In simplest terms, cash-flow management involves finding ways to slow your outflow of money while accelerating its inflow, so you don’t run out of cash when you need it most.
Business Cash-Flow Management Begins with Planning
It’s likely that your business has its own unique pattern in terms of when customers pay you and when your highest expenses are due. The first step in turning your business cash flow positive is to clearly understand these patterns.
Chances are, you already know when you have to pay your employees, when business rent or mortgage payments are due and when payments are due on equipment (e.g., payments on a truck). Beyond this, are there times of the month, quarter or year when you typically pay out sizable amounts of money but payments owed to you haven’t yet been made? Is there a time of month when accounts receivables are most often paid? To answer cash-flow questions like these, review your monthly accounting and business credit card statements and track your bank statements to see if balances consistently drop at specific times.
When engaging with a new customer, consider asking how they would like to be paid. You can then establish a routine immediate payment mechanism (and expectations) along with your new relationship.
Then, consider issues that are a bit less predictable. For example, what would happen if a major client suddenly didn’t pay on time? If you’re a retailer, what would happen if a major local employer announced layoffs? If you’ve engaged a consultant on a one-time project, when will she bill? Will that happen at the end of the project, or at important milestones? Do you know when those milestones are coming?
Receivables: Getting Paid Faster
Now that you know more about your business cash flow, you can work on improving it.
First, consider receivables. Step one is to always bill ASAP, preferably on the same day you’ve delivered your product or service. Don’t delay invoices until they can all be written at once. Next, meticulousness matters: Make sure every invoice accurately reflects the customer’s payment instructions, including correct recipients and purchase order numbers. Rejected invoices mean delays that can wreak havoc, turning positive cash flow negative. Finally—and this is hard, as many companies strive to increase payment terms—try to move towards shorter “payment due” periods (ideally “due upon receipt”), at least with newer clients.
In connection with these steps, many companies accelerate payments by encouraging customers to use business credit cards or other forms of instant electronic payment. Credit cards can be especially attractive because you’re paid almost immediately while your customer may not be billed until next month.

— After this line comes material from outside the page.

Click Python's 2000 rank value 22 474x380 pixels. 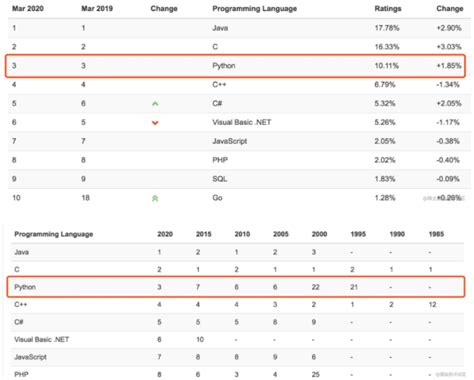316,287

When engaging with a new customer, consider asking how they would like to be paid. You can then establish a routine immediate payment mechanism (and expectations) along with your new relationship. As you move more payments to business credit cards, also look for opportunities to use today’s popular subscription paradigm by arranging automated payments for services you regularly deliver every month.
Payables: Using Credit Cards to Help Smooth Business Cash Flow
Like your customers, you can also smooth cash flow by moving more payments to business credit cards—especially payments that are due immediately. Consider credit cards that offer special features focused on helping with business cash flow.

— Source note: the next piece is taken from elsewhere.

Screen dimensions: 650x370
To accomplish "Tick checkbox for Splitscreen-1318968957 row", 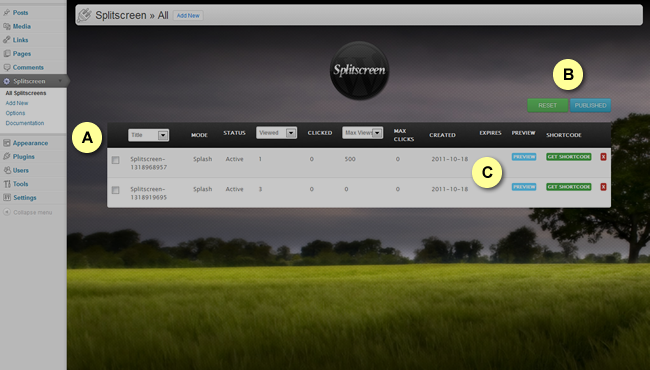I will (116, 160).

For example, certain business credit cards may give you as much as 60 days to pay. Some let you carry a balance from one month to the next. Some let you choose what time of month you’ll be billed, to accommodate cash flow patterns you’ve identified. Some even give you an early pay discount if you happen to have extra cash in a given month.
So, too, some business cards provide tools for scheduling electronic payments to vendors in advance. That lets you hold onto precious cash as long as possible, and still be sure your payments will arrive in time to avoid late fees. Don’t forget the side benefits of scheduled e-payments. First, you write fewer checks. Second, depending on the card, credit card payments may offer you rewards or rebates that you can reinvest into your business.

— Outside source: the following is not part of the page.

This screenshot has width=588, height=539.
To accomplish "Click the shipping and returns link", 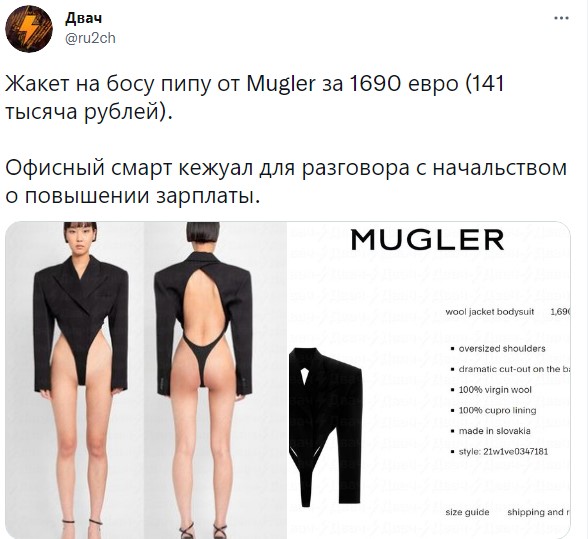I will point(539,512).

Maintaining timely payments on certain business cards may even qualify you for short-term business financing from the card provider. These could include fixed-fee, no-interest loans to fund strategic projects; working capital to strengthen cash flow and bridge temporary gaps; or even debt consolidation loans that lower your overall interest payments.
Experts recommend that every SME keep cash flow management top of mind. That involves implementing best practices for receivables and payables. Business credit cards can be a useful tool for optimizing cash flow on both ends.